Calculate the actual cost, revenue and profit to produce and sell the 10 th ounce of the commodity. Then use the marginal functions approximate the cost, venue and profit to produce and sell the 10 th unit. Compare the results by filling in the blanks. sing the marginal cost function, the approximate cost to produce the 10 th ounce is roducing the 10 th ounce of the commodity actually costs sing the marginal revenue function, the approximate revenue from the sale of the 10 th ounce is he actual revenue from the sale of the 10 th ounce of the commodity is Jsing the marginal profit function, the approximate profit from the production and sale of the 10 th unit is The actual profit from the production and sale of the 10 th ounce of the commodity is high.
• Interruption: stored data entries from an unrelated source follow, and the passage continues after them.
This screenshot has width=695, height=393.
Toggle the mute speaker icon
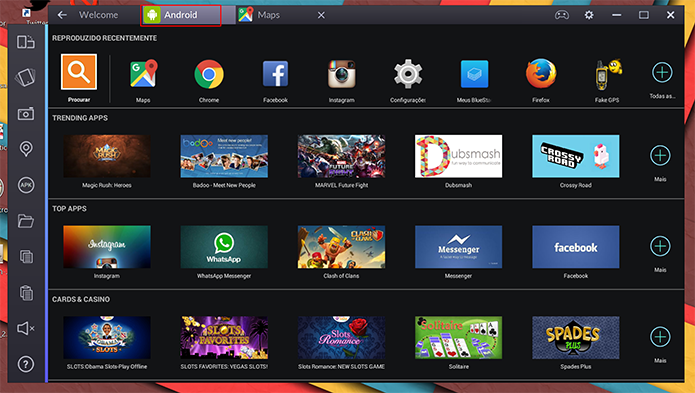pyautogui.click(x=26, y=328)
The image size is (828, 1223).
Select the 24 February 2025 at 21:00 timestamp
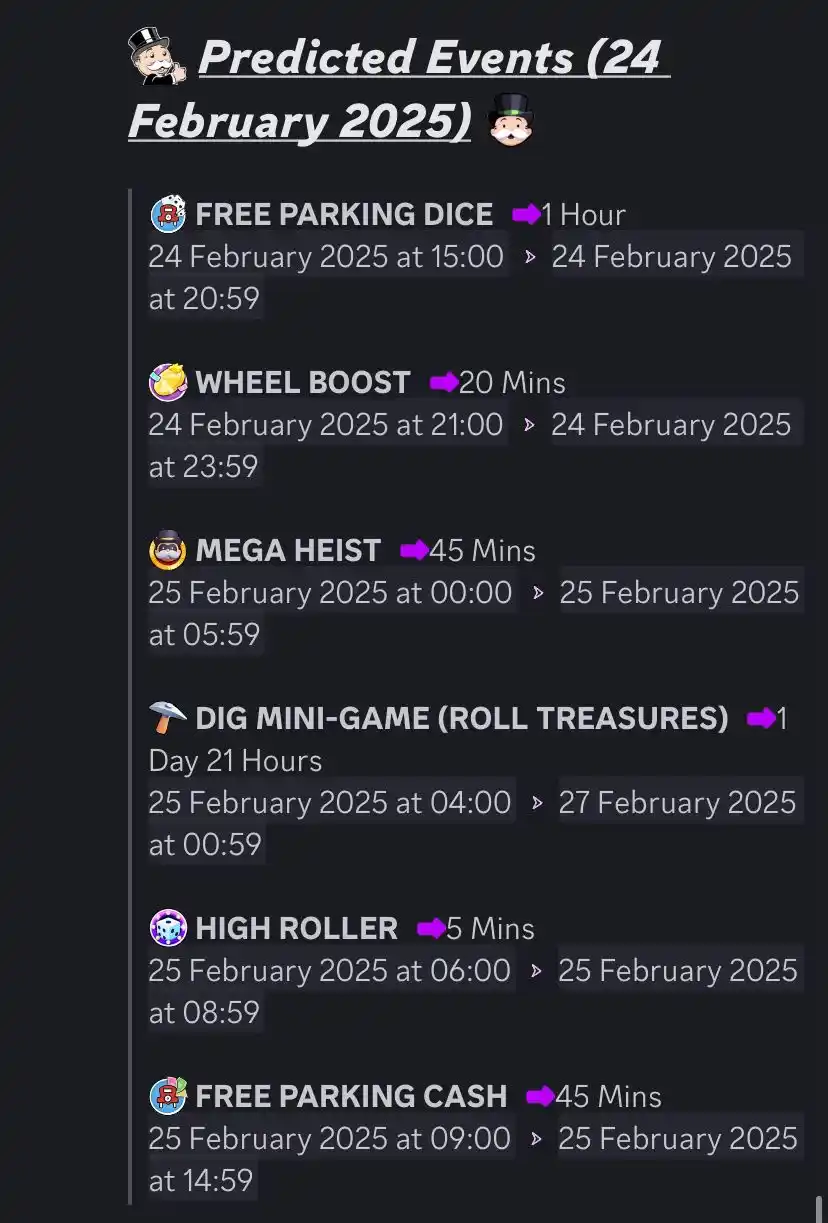point(327,424)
To calculate the actual cost, revenue, and profit for producing and selling the 10th ounce of a commodity, we need specific functions for cost, revenue, and profit. However, since you haven't provided those functions, I will outline the general approach to solve this problem. ### Step 1: Define the Functions Assume we have the following functions: - **Cost Function**: \( C(x) \) - the total cost to produce \( x \) ounces. - **Revenue Function**: \( R(x) \) - the total revenue from selling \( x \) ounces. - **Profit Function**: \( P(x) = R(x) - C(x) \) - the profit from selling \( x \) ounces. ### Step 2: Calculate Actual Values 1. **Actual Cost to Produce the 10th Ounce**: \[ C(10) - C(9) \] This gives the actual cost of producing the 10th ounce. 2. **Actual Revenue from the Sale of the 10th Ounce**: \[ R(10) - R(9) \] This gives the actual revenue from selling the 10th ounce. 3. **Actual Profit from the Production and Sale of the 10th Ounce**: \[ P(10) = R(10) - C(10) \] ### Step 3: Use Marginal Functions 1. **Marginal Cost**: \( C'(x) \) - the derivative of the cost function. - Approximate cost to produce the 10th ounce: \[ C(9) + C'(9) \] 2. **Marginal Revenue**: \( R'(x) \) - the derivative of the revenue function. - Approximate revenue from the sale of the 10th ounce: \[ R(9) + R'(9) \] 3. **Marginal Profit**: \( P'(x) = R'(x) - C'(x) \). - Approximate profit from the production and sale of the 10th ounce: \[ P(9) + P'(9) \] ### Step 4: Fill in the Blanks Now, you can fill in the blanks based on the calculations: - Using the marginal cost function, the approximate cost to produce the 10th ounce is **(insert value)**. - Producing the 10th ounce of the commodity actually costs **(insert value)**. - Using the marginal revenue function, the approximate revenue from the sale of the 10th ounce is **(insert value)**. - The actual revenue from the sale of the 10th ounce of the commodity is **(insert value)**. - Using the marginal profit function, the approximate profit from the production and sale of the 10th unit is **(insert value)**. - The actual profit from the production and sale of the 10th ounce of the commodity is **(insert value)**. ### Conclusion To complete this exercise, you will need the specific cost, revenue, and profit functions or their values at the relevant points (9 and 10 ounces). If you provide those, I can help you calculate the actual and approximate values.